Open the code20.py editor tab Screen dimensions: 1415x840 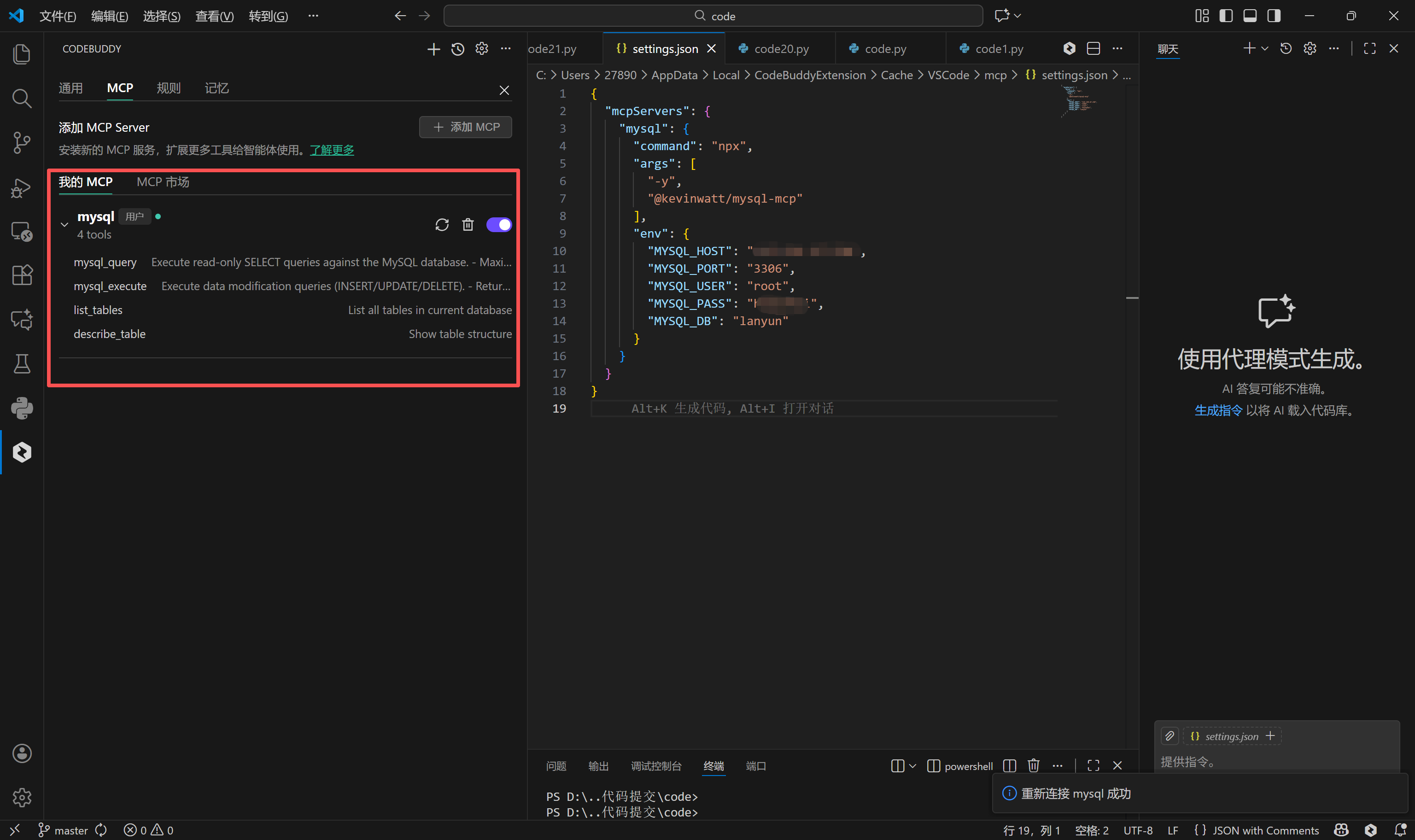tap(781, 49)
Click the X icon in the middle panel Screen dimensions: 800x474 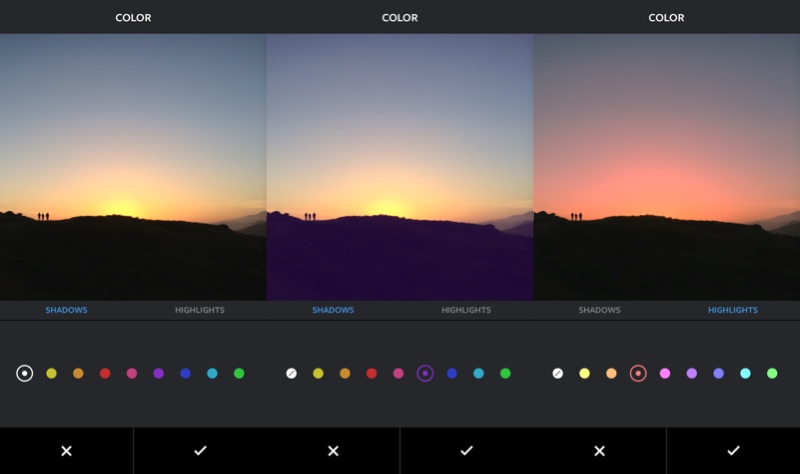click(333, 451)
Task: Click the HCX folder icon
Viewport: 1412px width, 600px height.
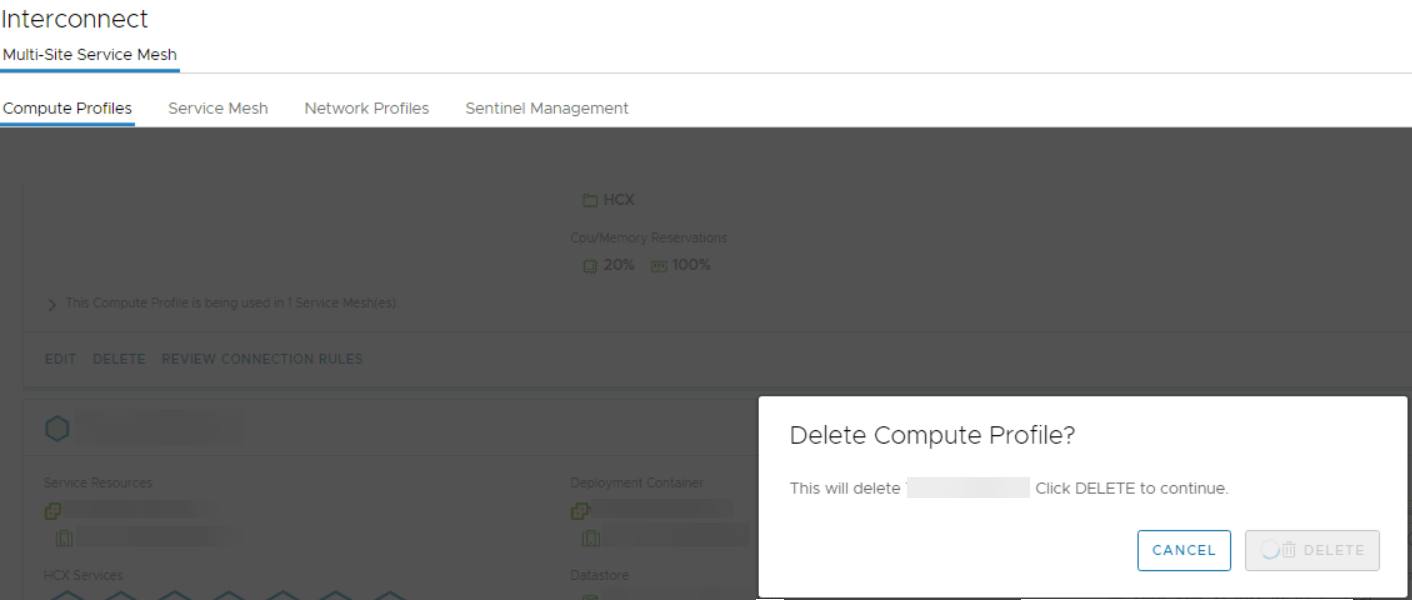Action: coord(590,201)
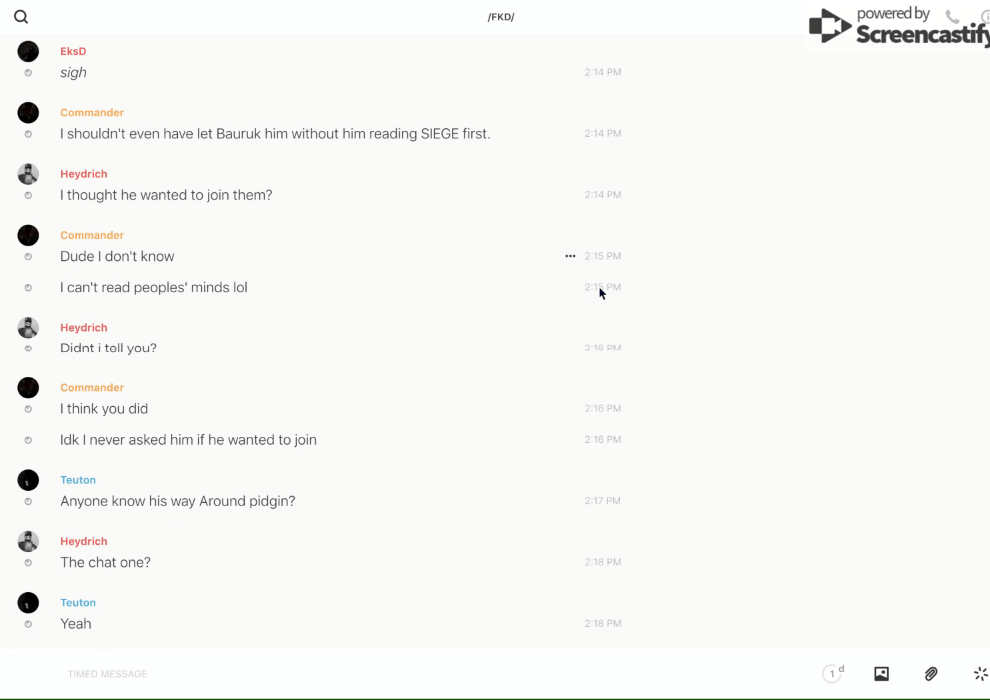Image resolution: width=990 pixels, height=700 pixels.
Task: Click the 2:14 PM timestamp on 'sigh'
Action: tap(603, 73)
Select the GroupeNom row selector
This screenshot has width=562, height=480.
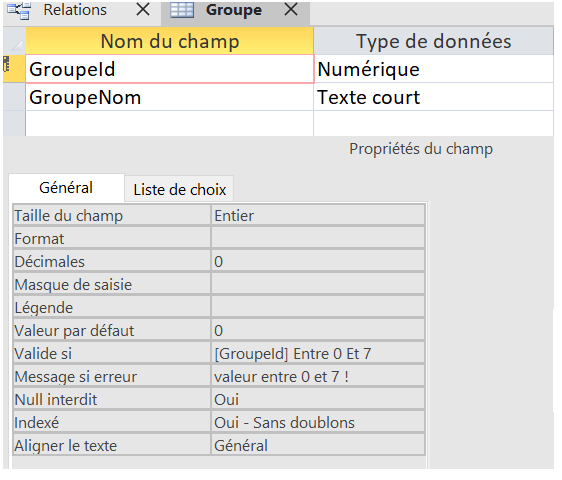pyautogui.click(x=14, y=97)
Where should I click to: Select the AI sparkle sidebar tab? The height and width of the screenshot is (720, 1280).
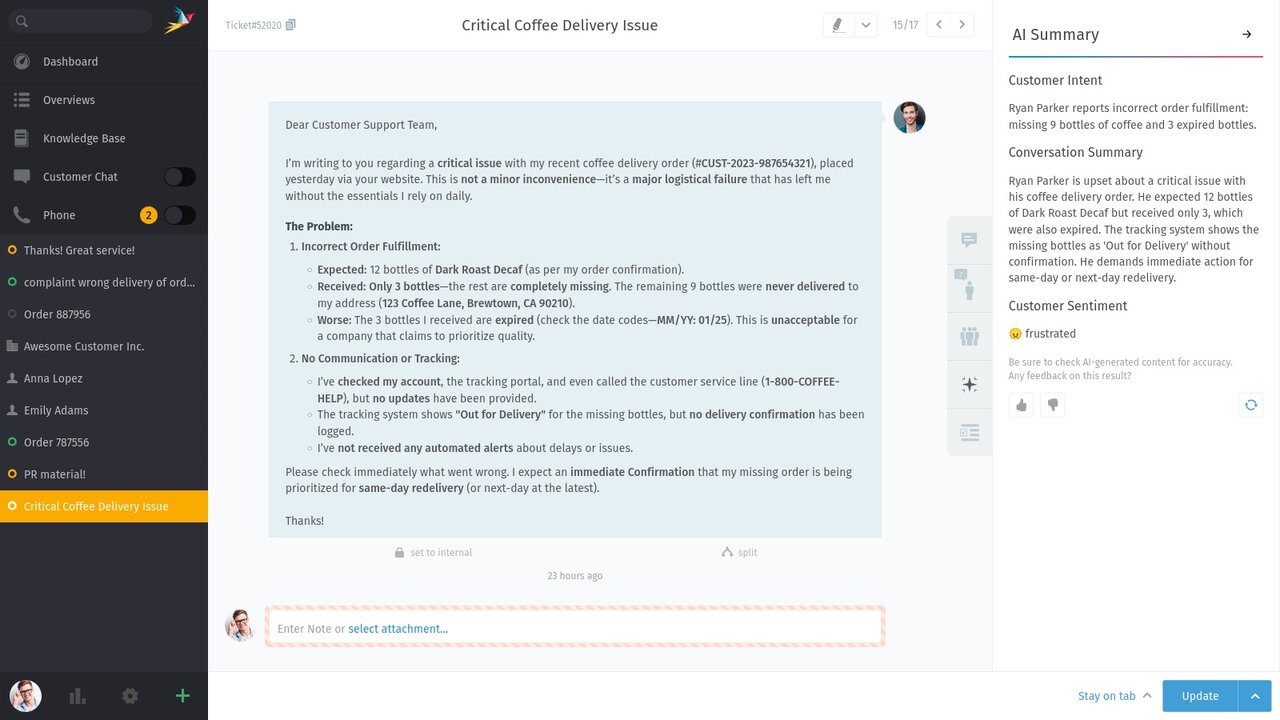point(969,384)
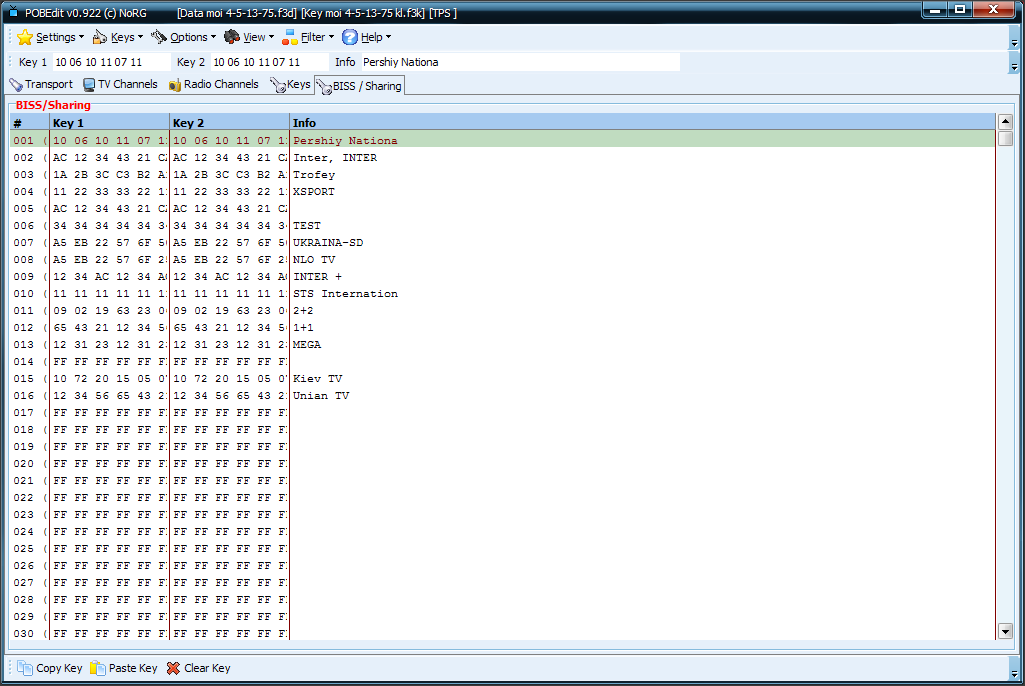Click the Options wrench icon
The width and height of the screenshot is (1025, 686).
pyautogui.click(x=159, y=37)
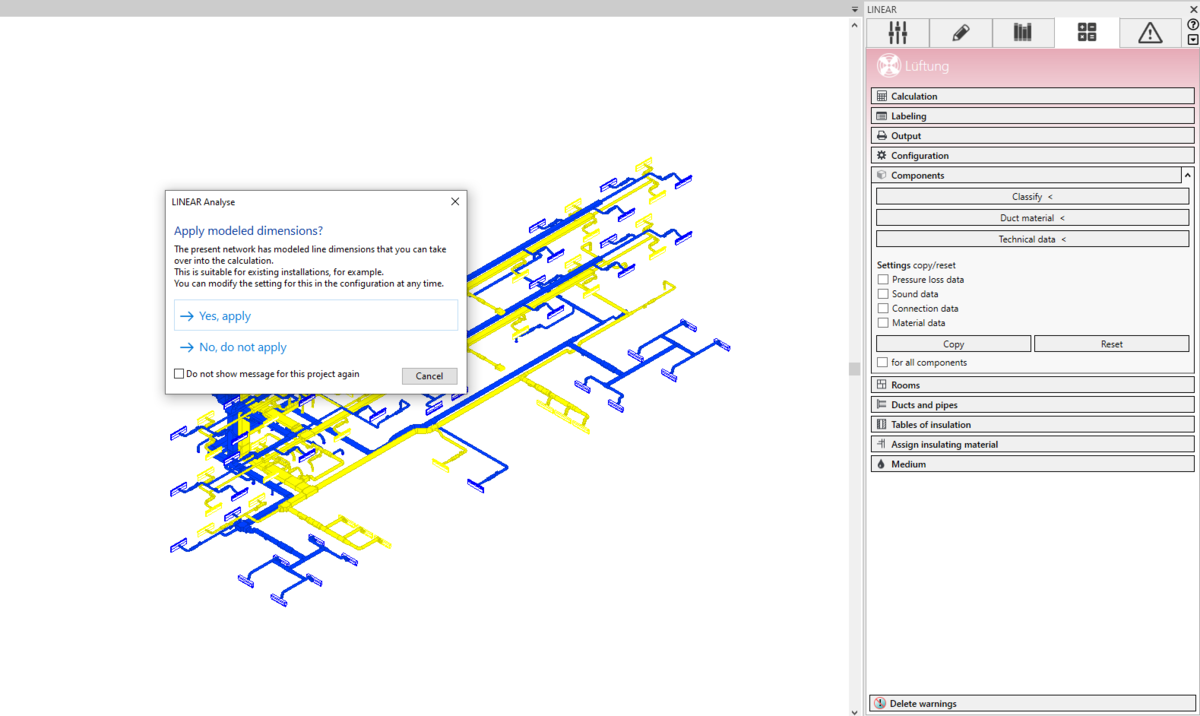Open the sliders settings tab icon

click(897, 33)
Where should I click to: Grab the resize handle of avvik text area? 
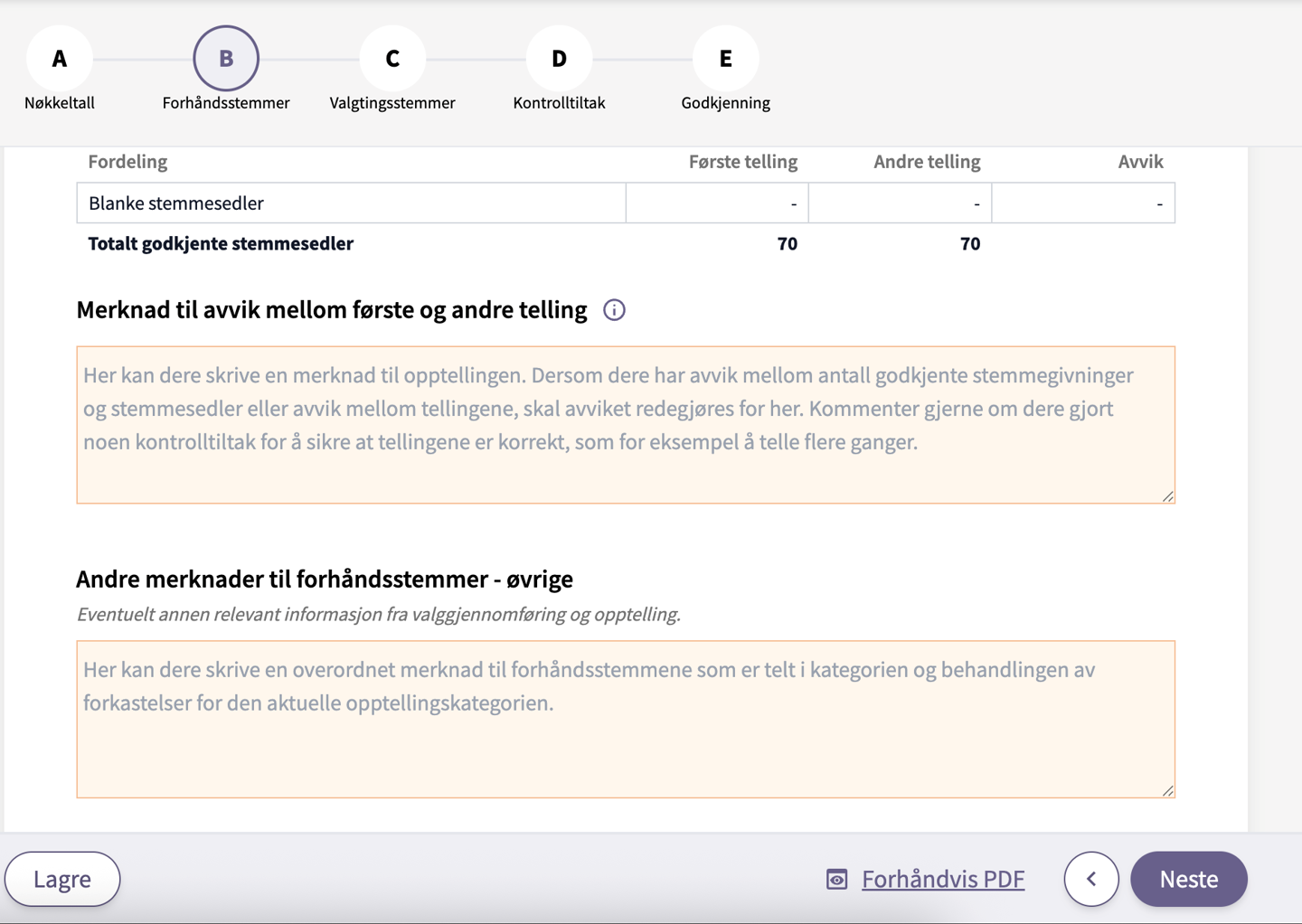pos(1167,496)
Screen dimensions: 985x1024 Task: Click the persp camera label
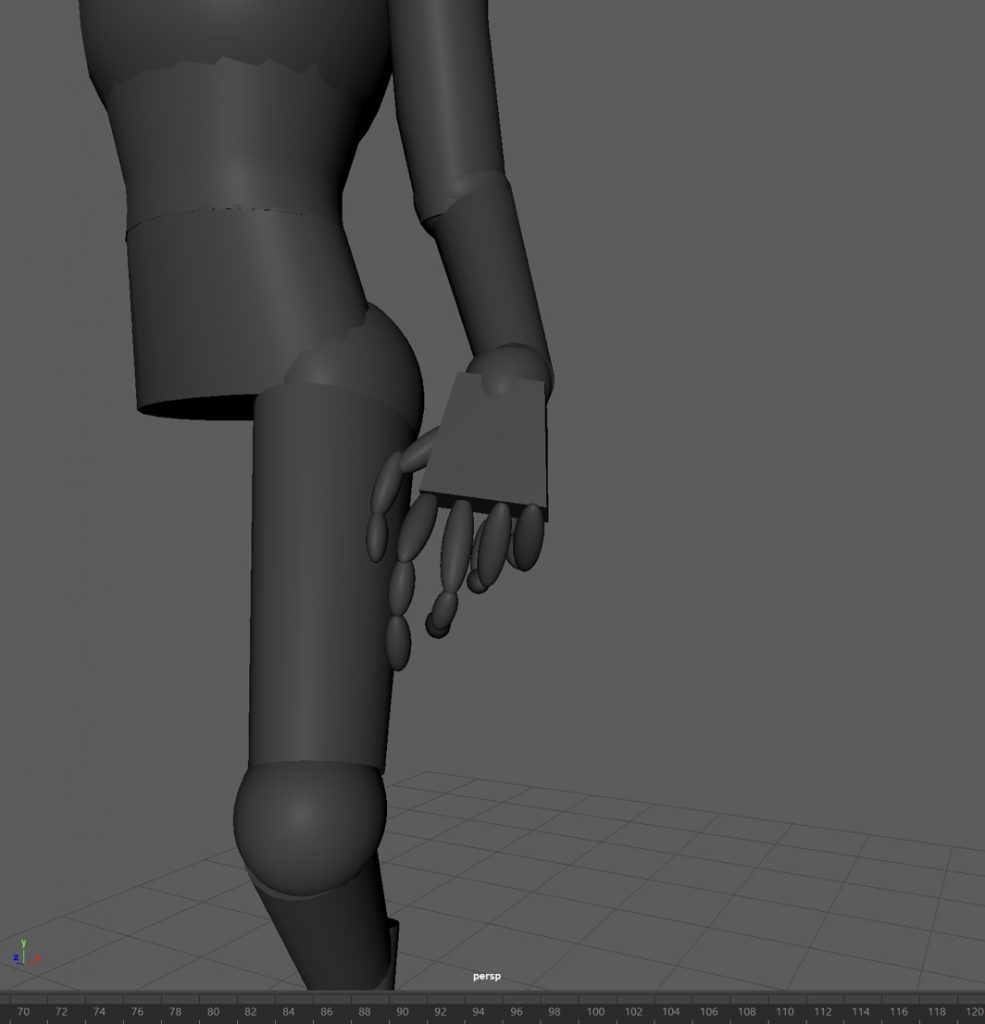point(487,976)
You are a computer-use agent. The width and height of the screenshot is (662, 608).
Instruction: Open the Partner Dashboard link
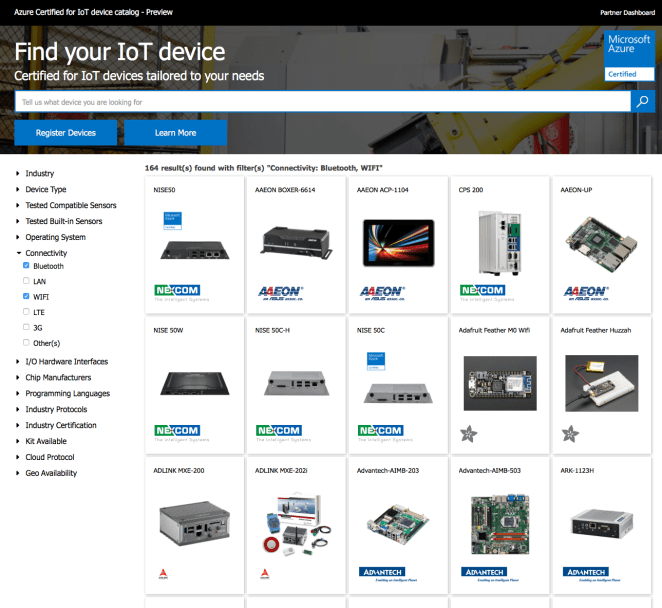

DESCRIPTION OF THE TASK:
Copy the data above word for word, from the line that contains "Select the GroupeNom row selector" through the end, and leave the pictures out.

FINISHED EXERCISE:
Select the GroupeNom row selector
This screenshot has width=562, height=480.
pyautogui.click(x=14, y=97)
Where should I click to: Select the AI sparkle sidebar tab? The height and width of the screenshot is (720, 1280).
point(969,384)
Click the Options wrench icon
The width and height of the screenshot is (1025, 686).
pyautogui.click(x=159, y=37)
Open the sliders settings tab icon

click(897, 33)
Where should I click to: Grab the resize handle of avvik text area? 
pos(1167,496)
Screen dimensions: 985x1024 Task: Click the persp camera label
point(487,976)
You are a computer-use agent. The width and height of the screenshot is (662, 608).
Instruction: Open the Partner Dashboard link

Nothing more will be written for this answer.